[Data supplied]
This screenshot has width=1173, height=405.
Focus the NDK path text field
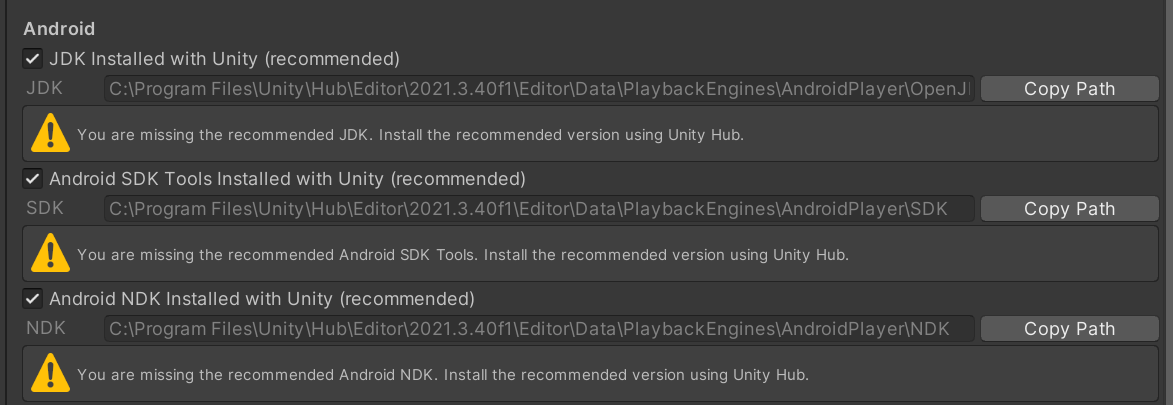(x=539, y=329)
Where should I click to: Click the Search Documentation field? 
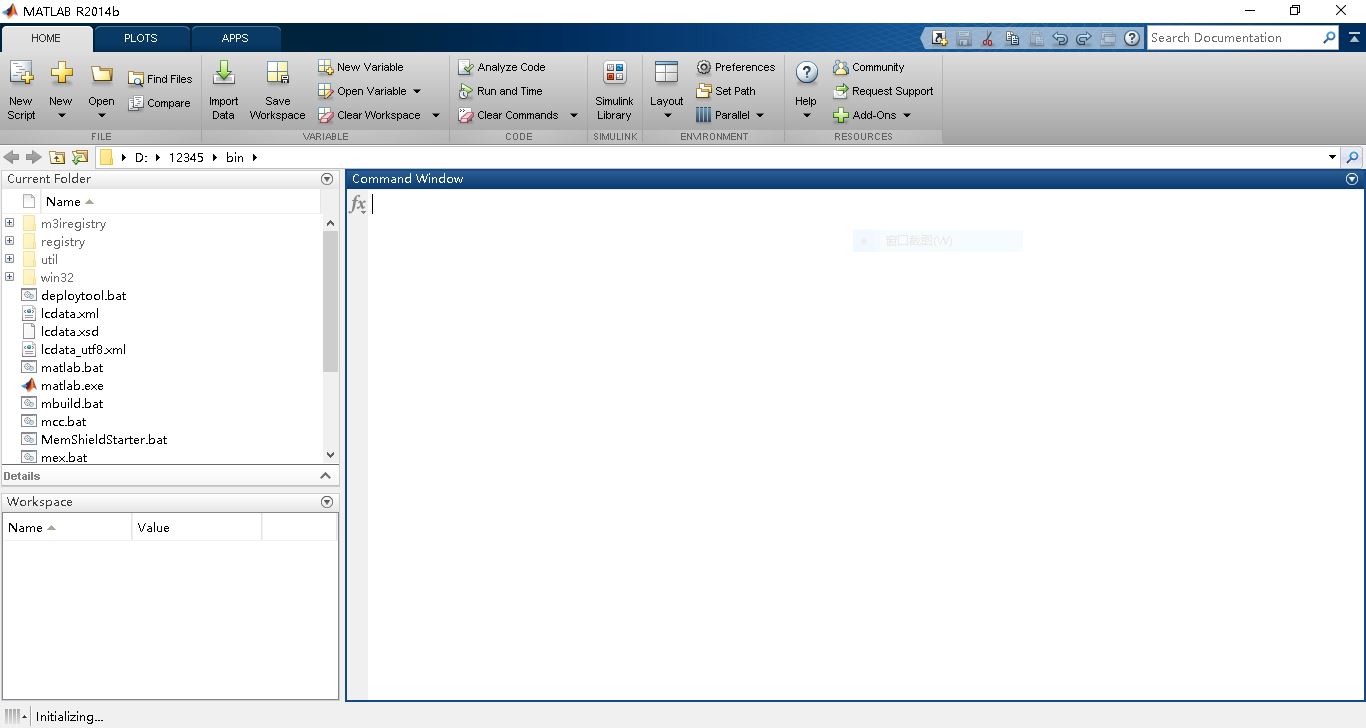coord(1234,38)
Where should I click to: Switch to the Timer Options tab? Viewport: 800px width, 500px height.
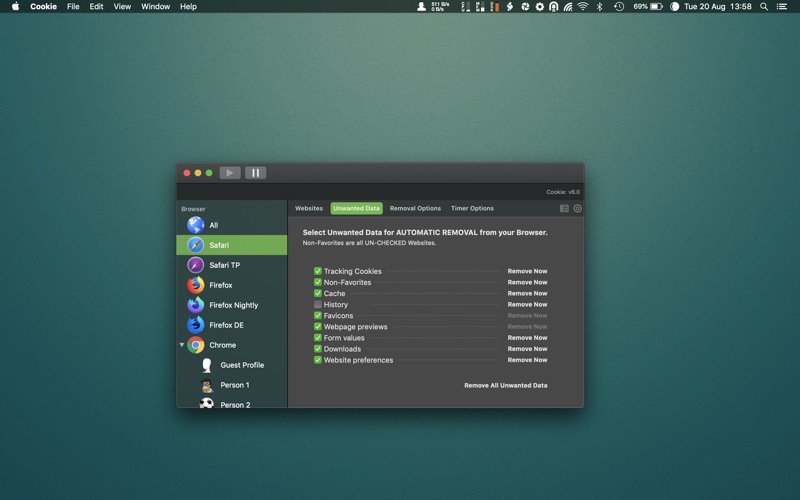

[What you need to do]
Please copy the data above exactly, omitting the pictures.

[Output of the task]
This screenshot has width=1173, height=405.
Focus the NDK path text field
(x=539, y=329)
Where should I click to: Click the Search Documentation field? 
coord(1234,38)
Where should I click to: Switch to the Timer Options tab? Viewport: 800px width, 500px height.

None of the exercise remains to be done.